## TO BE DONE
Pull out every line of the items below that contains the word "perform".

>>>>

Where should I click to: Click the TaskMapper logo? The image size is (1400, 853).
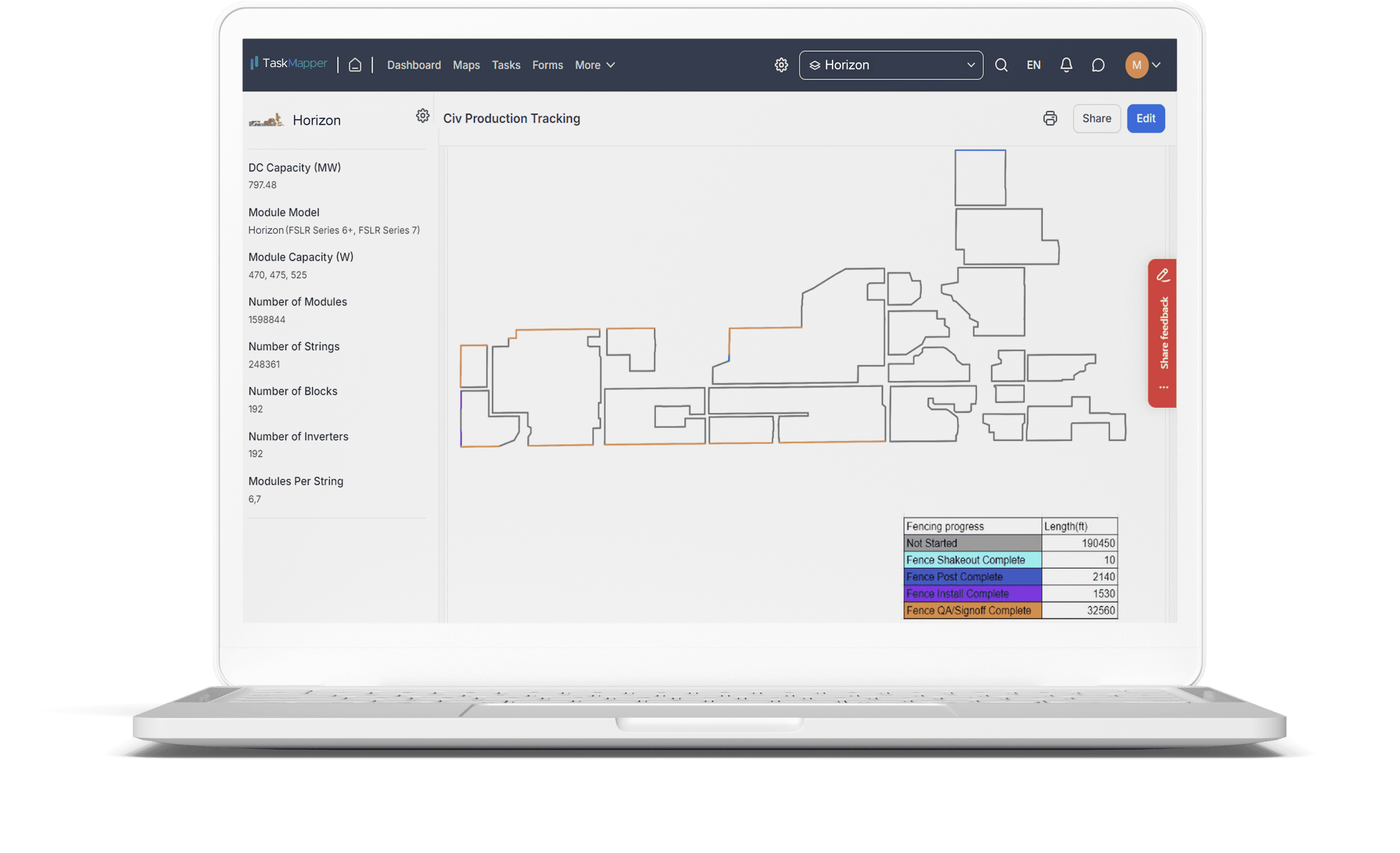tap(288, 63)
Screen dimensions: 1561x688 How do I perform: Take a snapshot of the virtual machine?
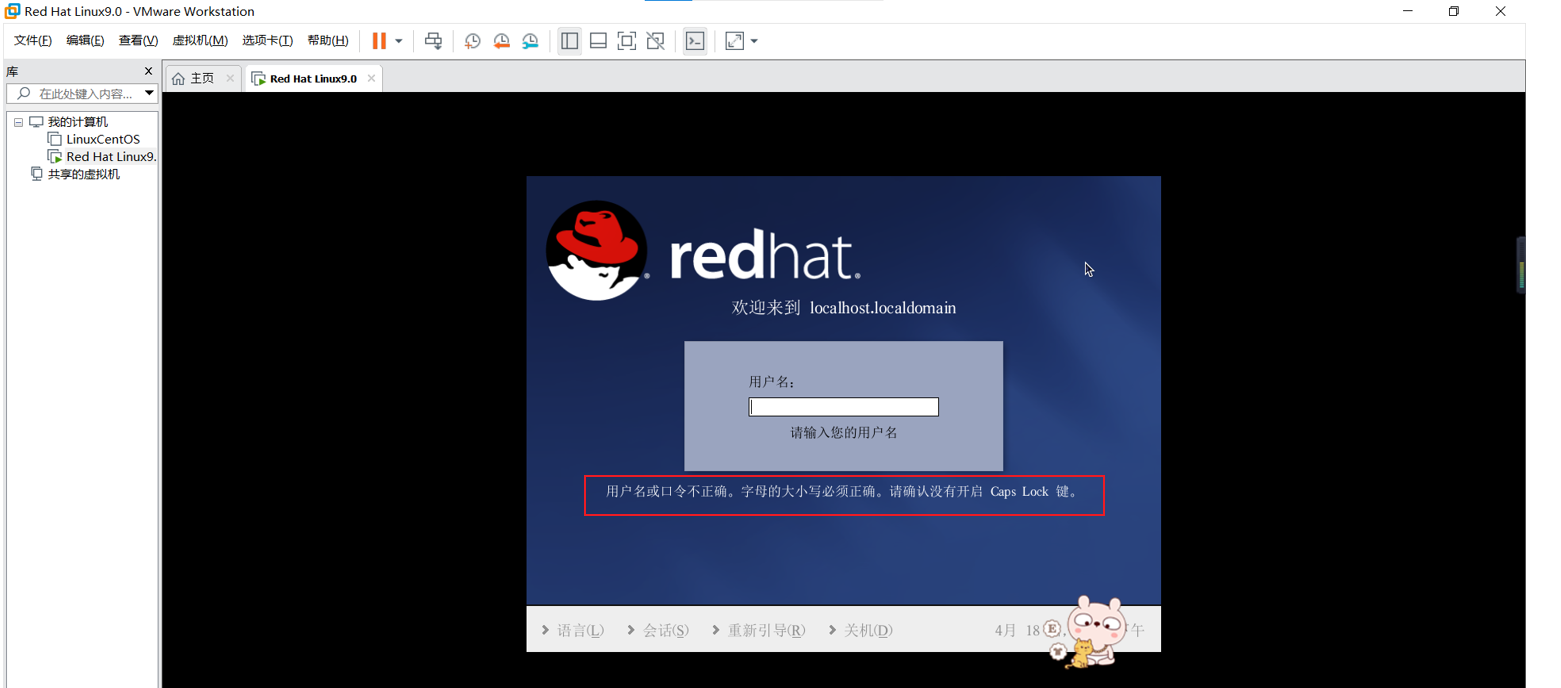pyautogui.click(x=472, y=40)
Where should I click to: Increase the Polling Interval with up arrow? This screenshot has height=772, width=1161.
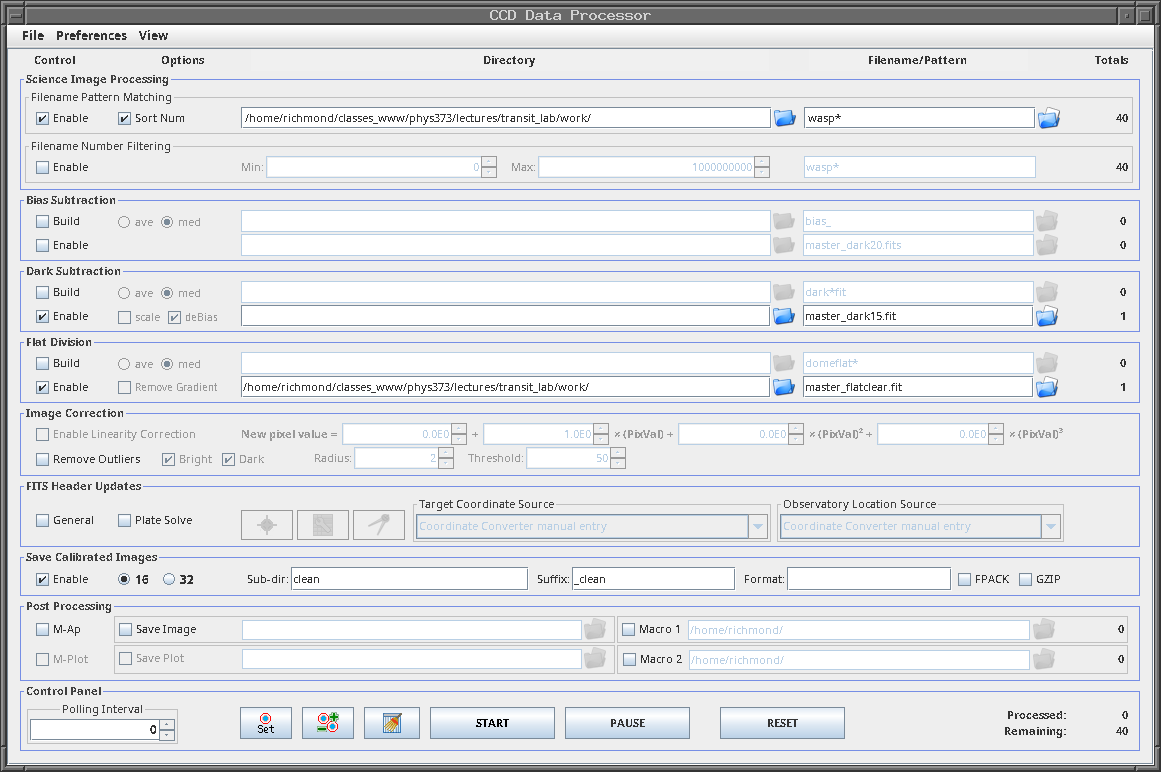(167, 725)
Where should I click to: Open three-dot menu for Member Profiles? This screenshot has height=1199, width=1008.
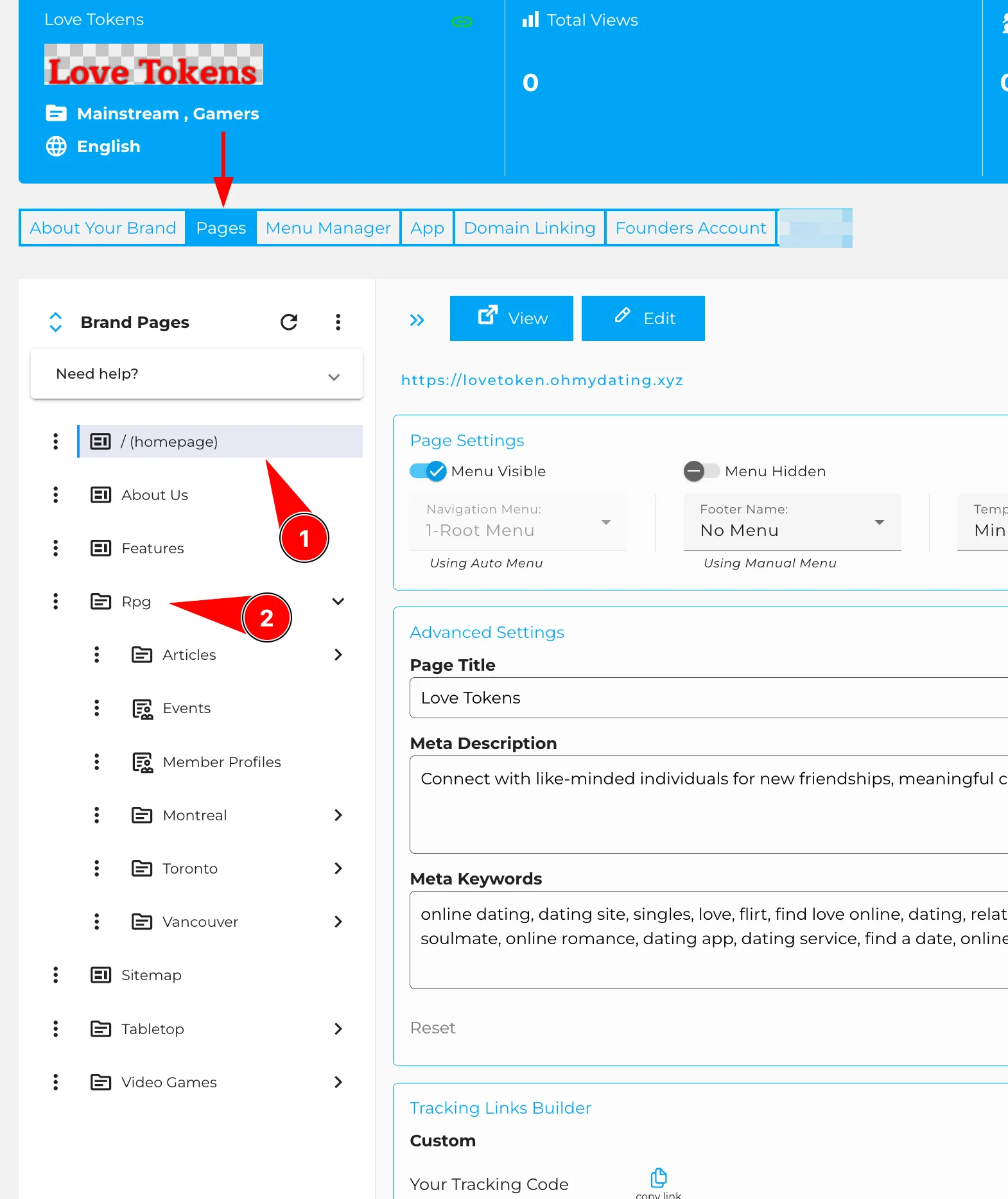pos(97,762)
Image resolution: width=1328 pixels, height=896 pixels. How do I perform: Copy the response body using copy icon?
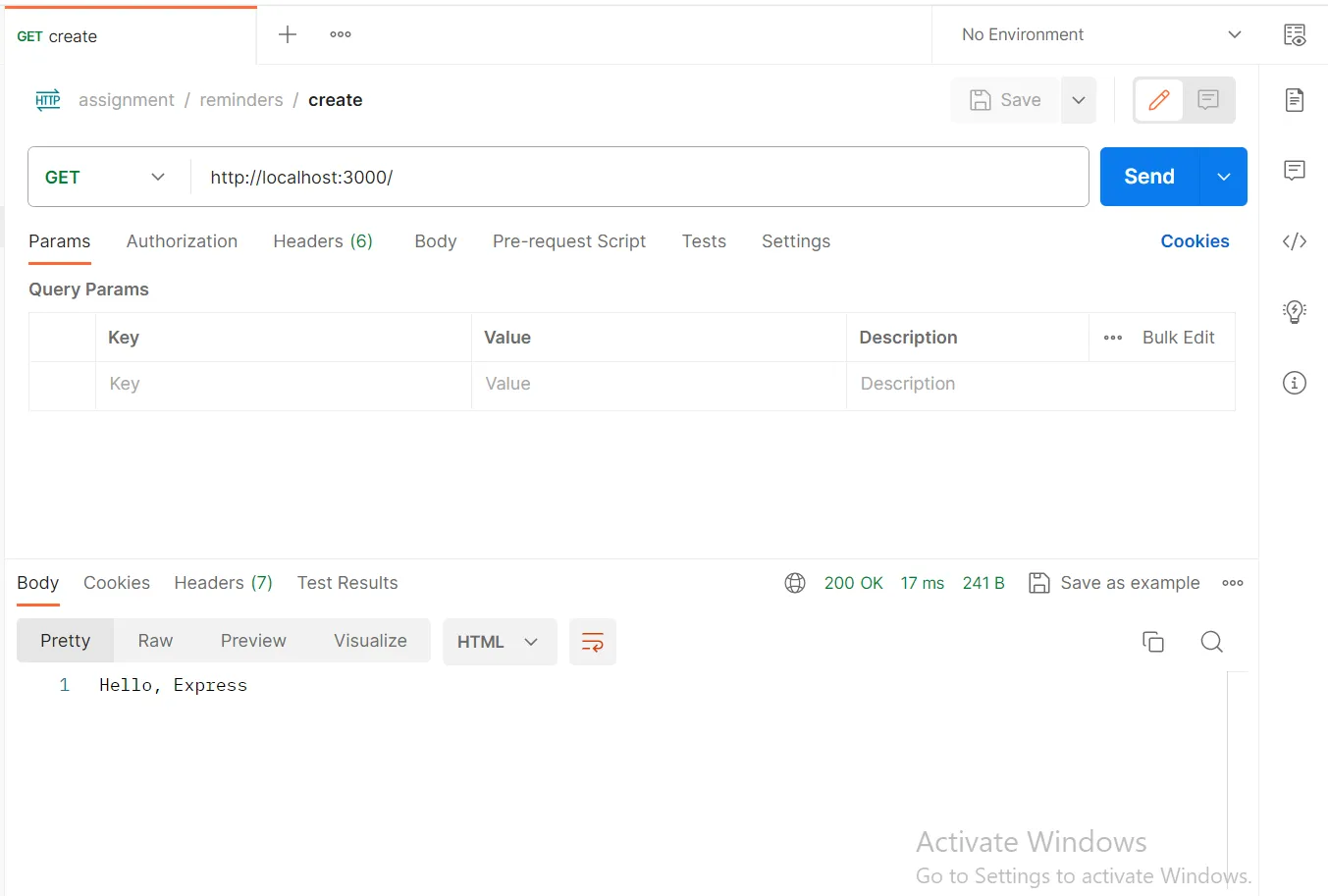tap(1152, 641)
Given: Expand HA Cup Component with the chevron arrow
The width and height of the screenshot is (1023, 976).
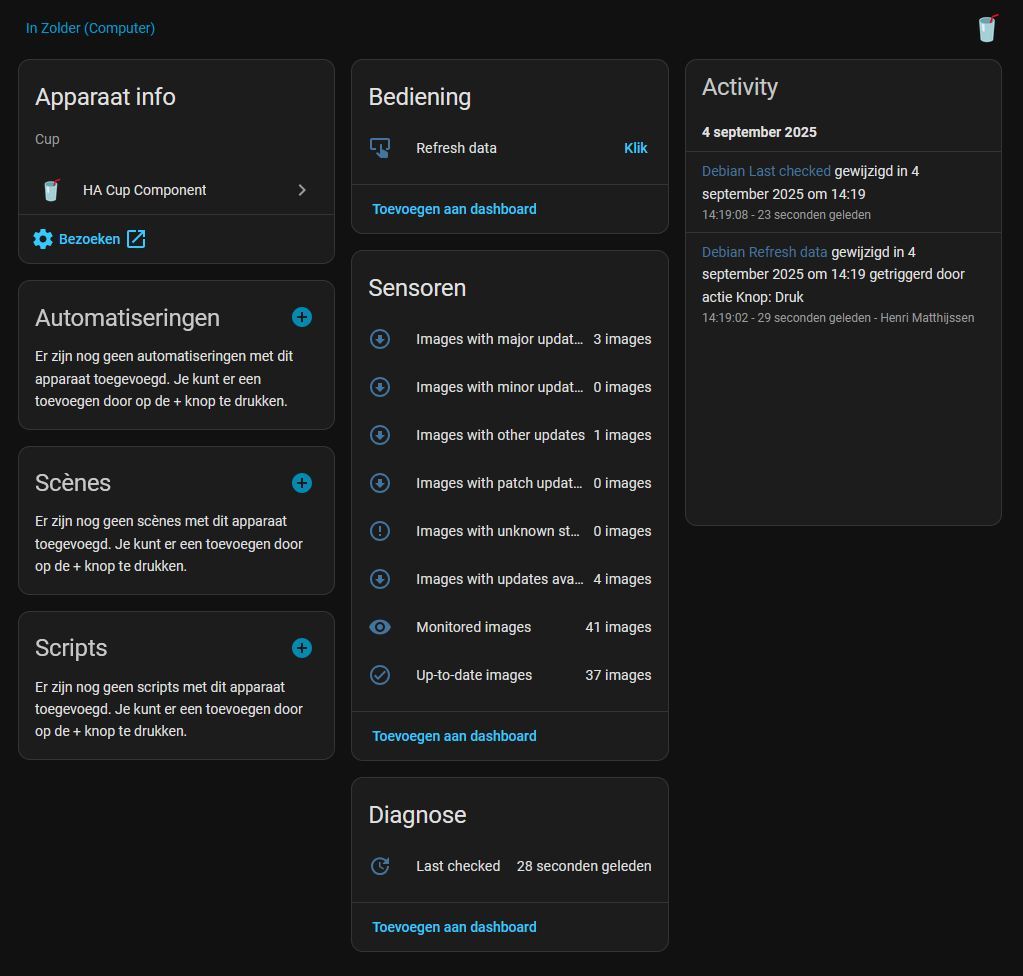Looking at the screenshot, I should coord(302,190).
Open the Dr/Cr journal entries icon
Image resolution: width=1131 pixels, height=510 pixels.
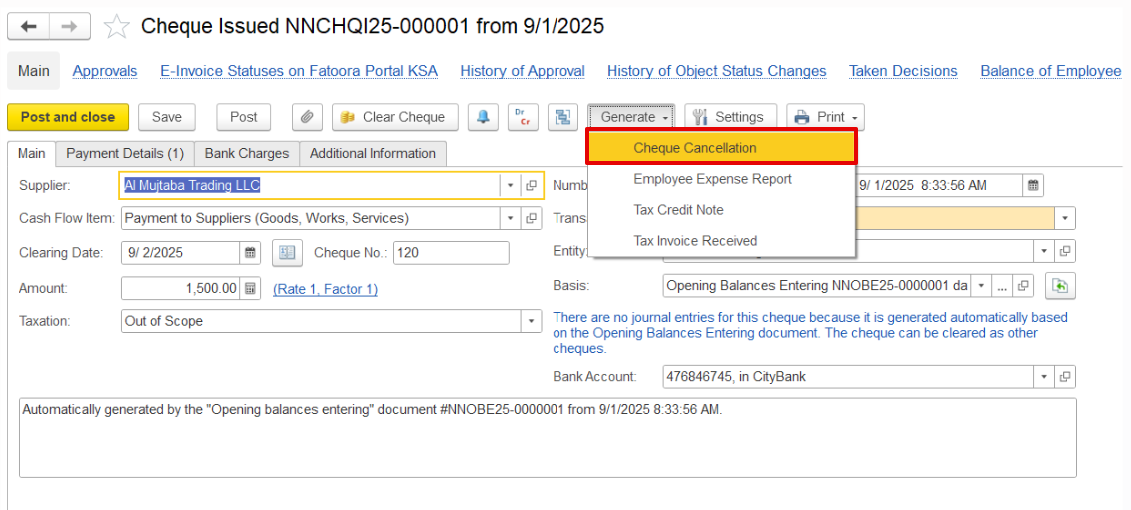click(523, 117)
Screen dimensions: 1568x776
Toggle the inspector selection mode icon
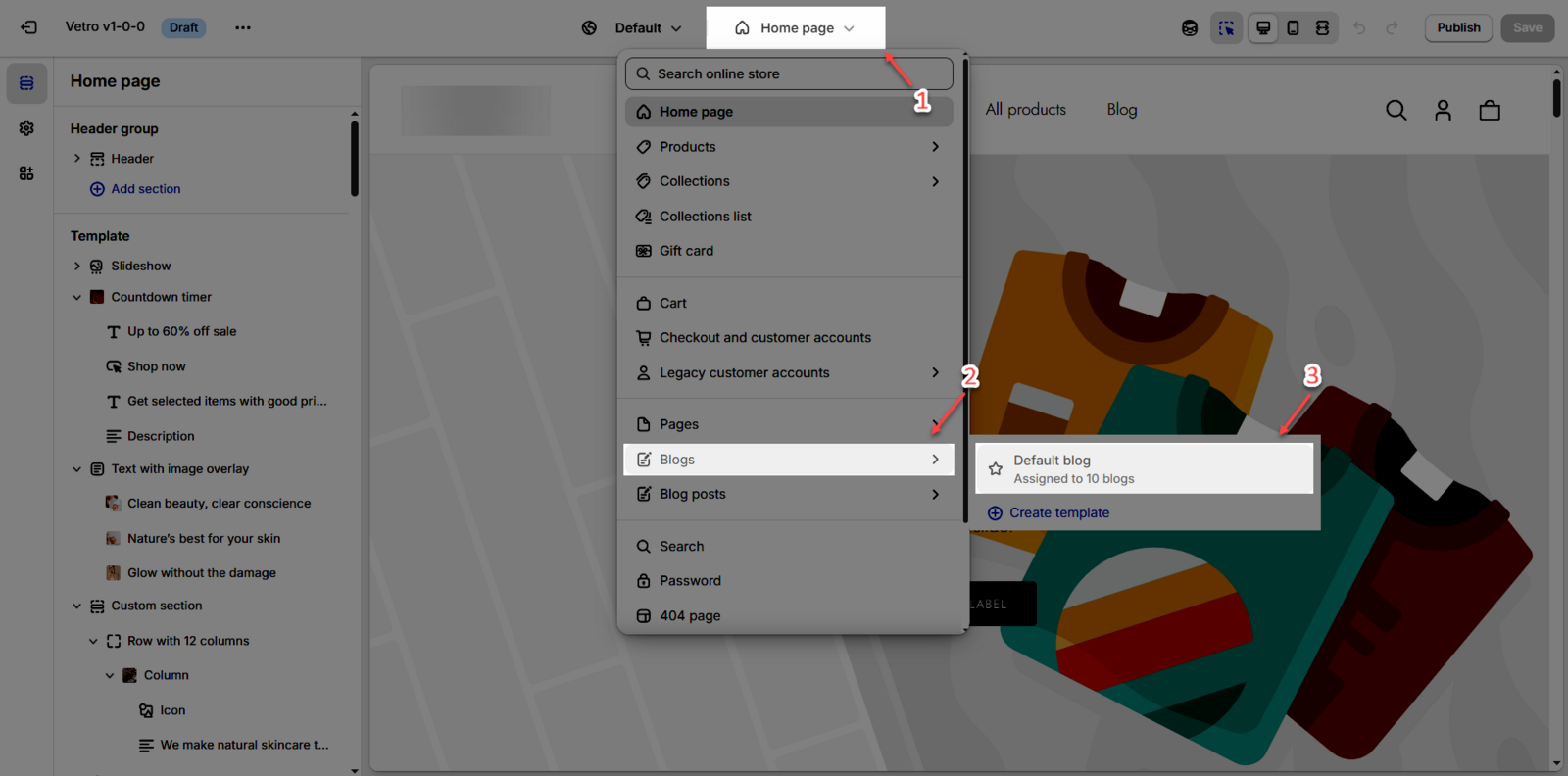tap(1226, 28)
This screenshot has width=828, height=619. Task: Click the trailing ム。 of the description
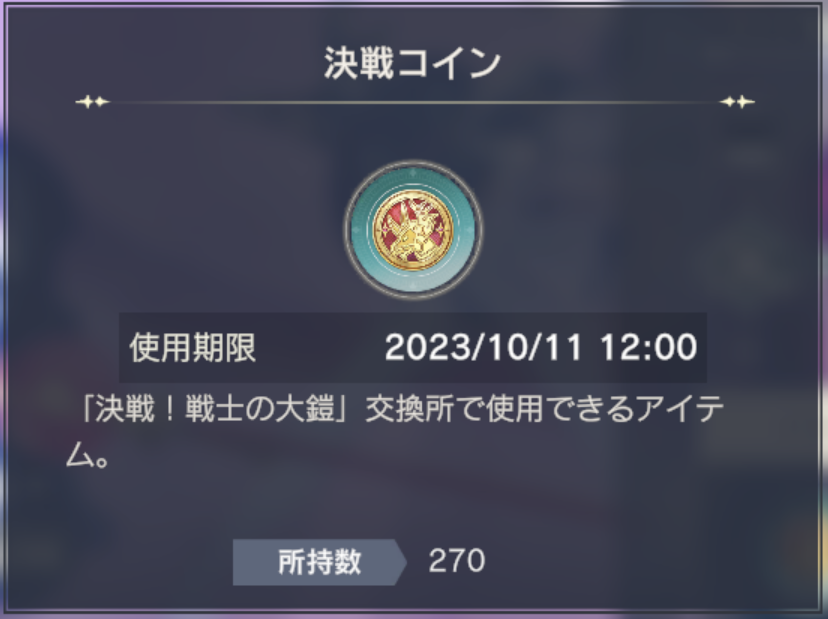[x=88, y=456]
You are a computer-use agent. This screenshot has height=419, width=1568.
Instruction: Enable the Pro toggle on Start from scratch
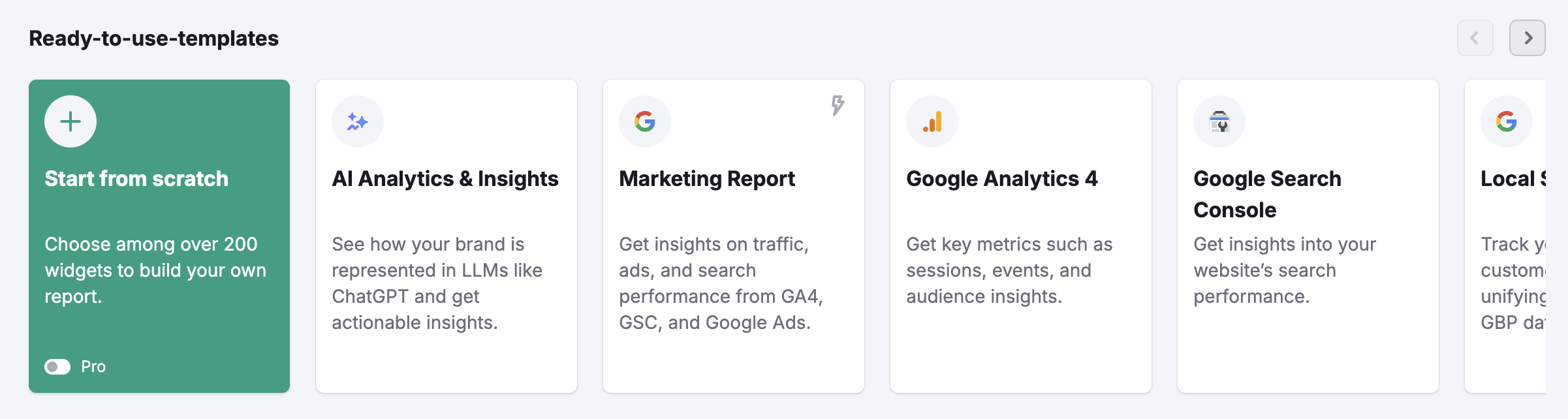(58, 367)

<<<<

## THE RESULT
Screen dimensions: 1561x688 How do I perform: Take a snapshot of the virtual machine?
Image resolution: width=1328 pixels, height=896 pixels. How do I perform: Copy the response body using copy icon?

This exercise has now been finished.